It's true what J.K. Rowling said: "Whether you come back by page or by the big screen, Hogwarts will always be there to welcome you home." Over the weekend, Matthew Lewis—who played Neville Longbottom in the eight-part Harry Potter film series—became the latest cast member to see Harry Potter and the Cursed Child in London. After the show (written by Jack Thorne, John Tiffany and Rowling), Lewis met the actors backstage and posed for pictures with Anthony Boyle, Sam Clemmett, Poppy Miller, Jamie Parker and Paul Thornley.
"A giant congratulations and an even bigger thank you to these guys and the rest of the cast of #CursedChild. To be in the movies was a dream come true but it became work and I forgot what it was to be a fan a long time ago. However, over the last two nights I was able to enjoy the world of Harry Potter once again," Lewis, 27, wrote on Instagram. "To lose myself in a story so rich and so powerful and, more importantly, that I had nothing to do with was truly magical. I felt like I was nine years old again, discovering it all for the first time and it is very, very special."
Since its July 30 premiere at the Palace Theatre, many of the film's actors—including Helena Bonham Carter, Rupert Grint, Miranda Richardson, Julie Walters, Emma Watson and Bonnie Wright—have come to see what became of Hermione Granger, Harry Potter and Ron Weasley.
Daniel Radcliffe, who played the titular character onscreen, has yet to see the play. In fact, he may never see it. "It would be a weird one. I could be completely wrong in this, but I feel like if I went to see it...there's going to be a lot of Harry Potter fans there in the audience, obviously, and would that then become a thing? Would it be more about them watching me watch the show, or would it take away from the show?" Radcliffe asked during an E! News interview in June. "I would never want to do anything that would distract or take away from the show."
Alas, Harry Potter's journey ends with The Cursed Child.

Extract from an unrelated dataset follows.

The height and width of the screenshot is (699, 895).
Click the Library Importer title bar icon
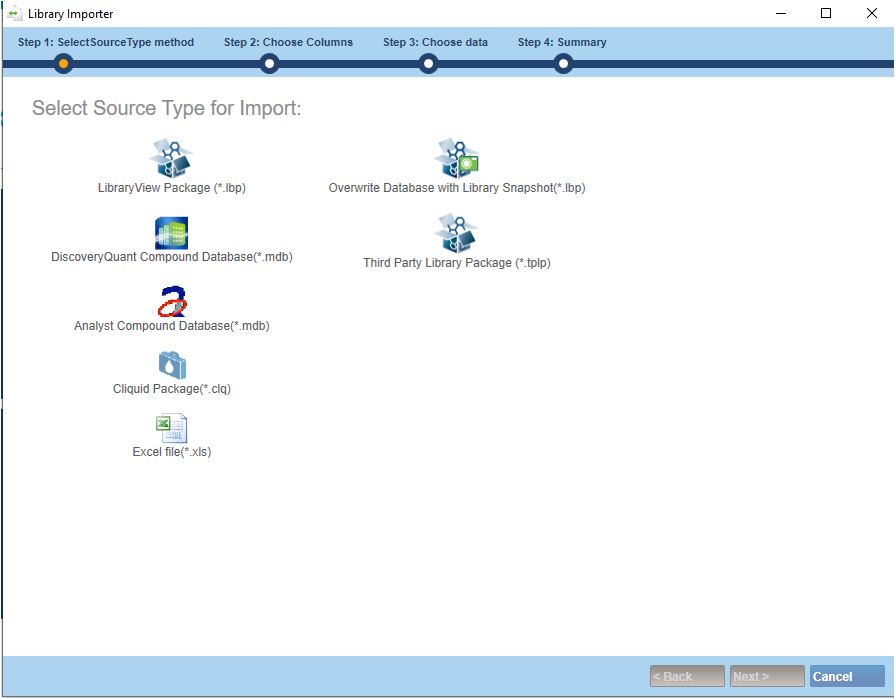tap(14, 14)
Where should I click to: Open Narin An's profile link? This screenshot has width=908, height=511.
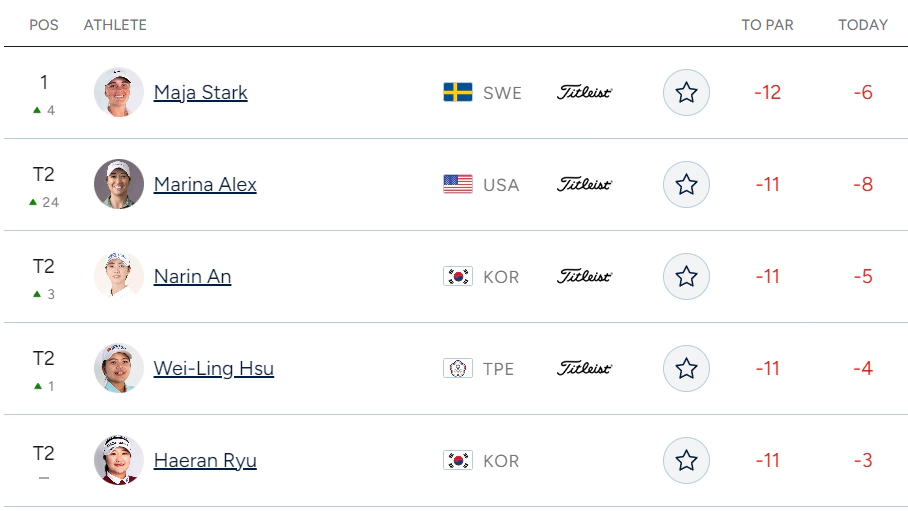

"I think we're done," Rowling informed reporters in July. "This is the next generation, you know. So, I'm thrilled to see it realized so beautifully but, no, Harry is done now. [The play] chimed perfectly with the material I had about the next generation and I could see it would work perfectly. I never wanted to write another novel, but this will give the fans something special."